# F1 2013 Einstellungs Problem



## Sharidan (7. Oktober 2013)

Nabend 


Hatte mir vor einer weile den F1 2012 gekauft und war recht Glücklich mit dem Spiel. 
Fahren machte Spaß und da jetzt F1 2013 raus ist holte ich mir das natürlich auch sofort.

Insgesammt macht das Spiel Spaß das einzige was mich derbe Ankotzt ist das Lenkverhalten des Wagens.
Wieso zum Teufel lassen sich diese Fahrzeuge so dermaßen ******** Lenken in Kurven ... 
Würden das die echten machen, gäbe es wohl mehr Verletzte als sonst was.

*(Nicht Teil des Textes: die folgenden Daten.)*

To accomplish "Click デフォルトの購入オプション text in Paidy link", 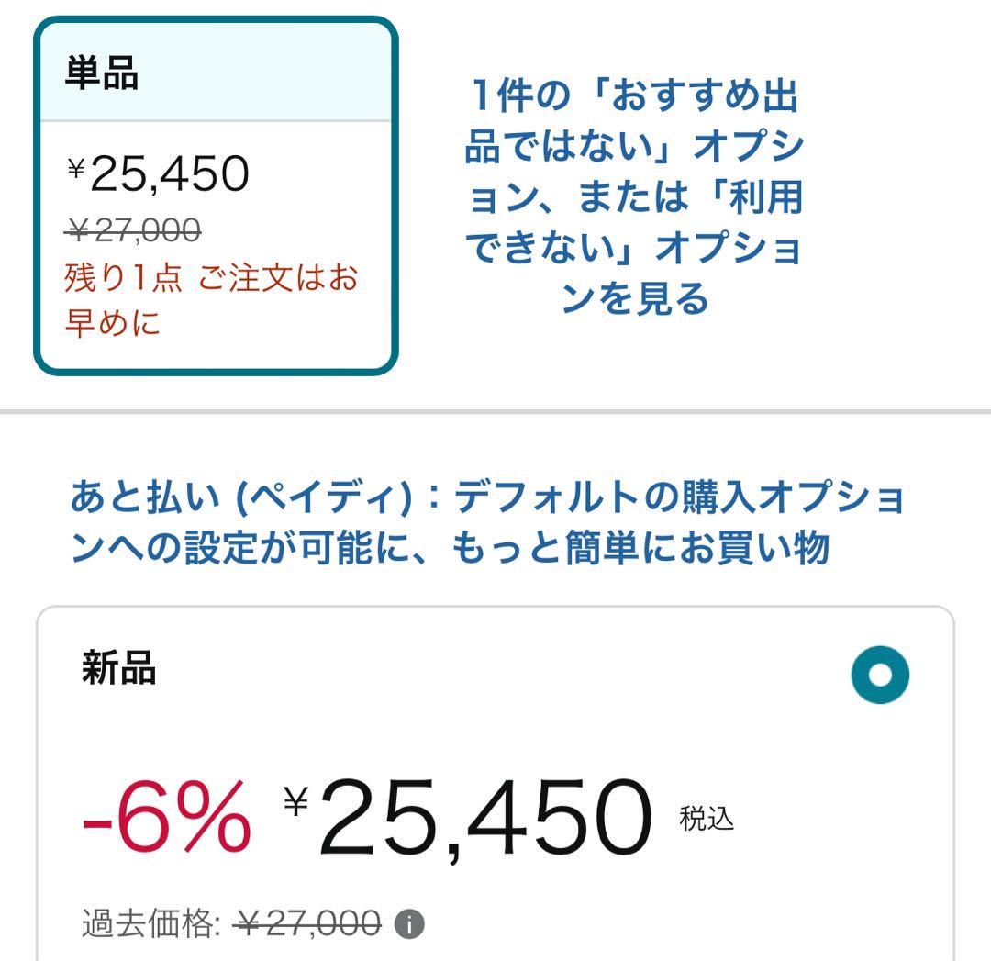I will [x=680, y=497].
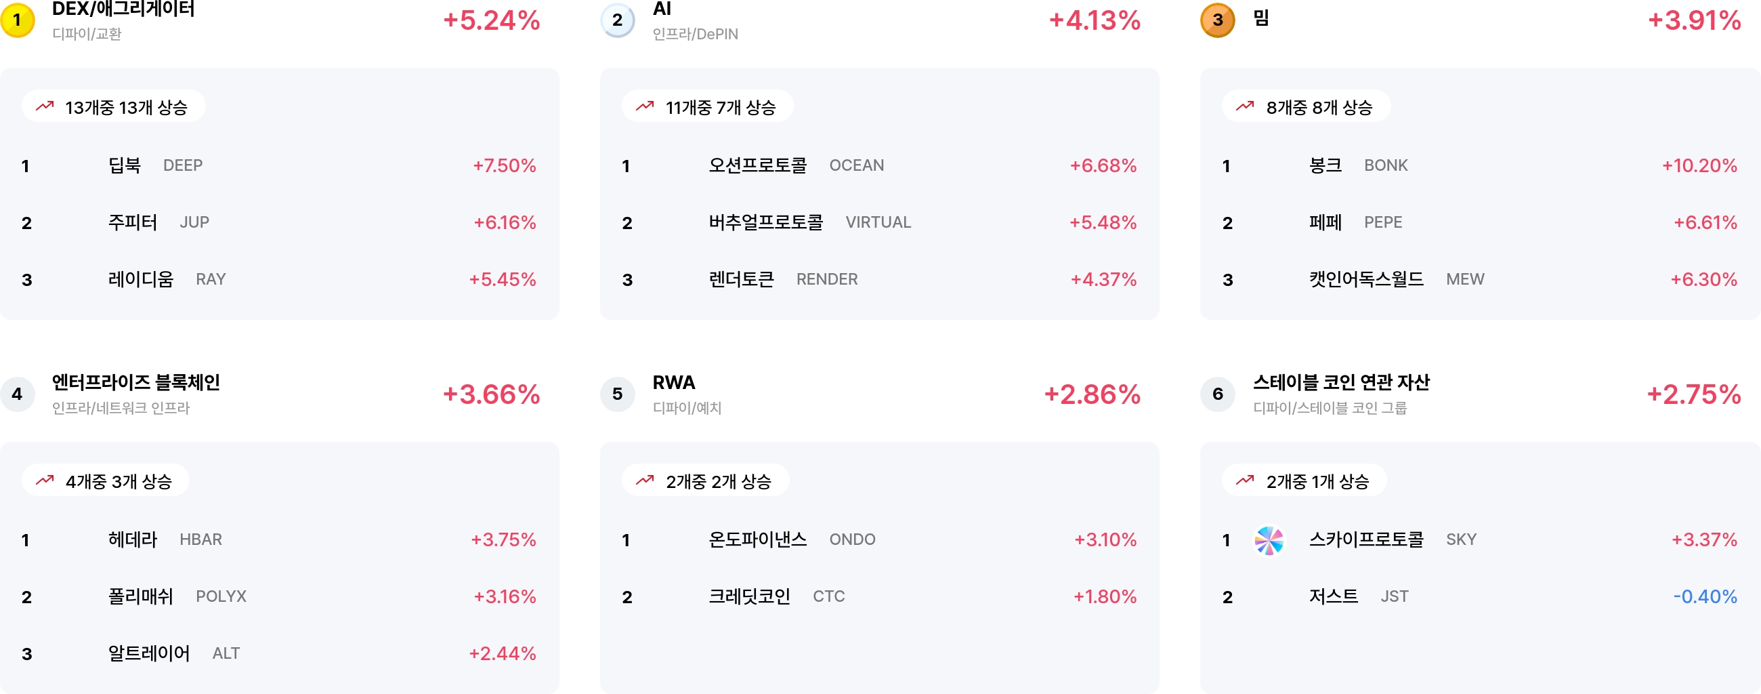Click the rank 5 circle badge
1761x694 pixels.
click(617, 394)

Kennt jemand ne Einstellungsmöglichkeit wie man dem Fahrzeug beibringt mehr Lenkeinschlag zu haben ?! 
Wie gesagt, in F1 2012 war es um einiges bessers, da hab ich mehrer Sessionen schon als WM Leader beendet aber beim F1 2013 verzweifle ich 

Fahre mit nem Stick, da ich mit dem Lenkgrad was ich habe gleich überhaupt nicht klar komme.


----------



## marvinj (9. Oktober 2013)

ICh bin mit meinem Gamepad bei F1 2012 verzweifelt. Andauernd hat sich diese dreckskiste um sich selbst gedreht...
Vielleicht kannst du ja die Empfindlichkeit deines Controllers verändern, wenns inGame nicht geht, dass gff. unter Windows probieren


----------



## Joselman (9. Oktober 2013)

Wenn heute mein Adapter für Xbox pads kommt werde ich mal testen und berichten.


----------



## Joselman (9. Oktober 2013)

Hallo,

also mit xbox Gamepad was auch als solches erkannt wird spielt sich das game wie auf der Xbox.  

Da ist kein Unterschied zu *F1 2012 auf Xbox 360*. Kein seltsames Lenkverhalten o.a....

Was für ein Gamepad benutzt du überhaupt?


----------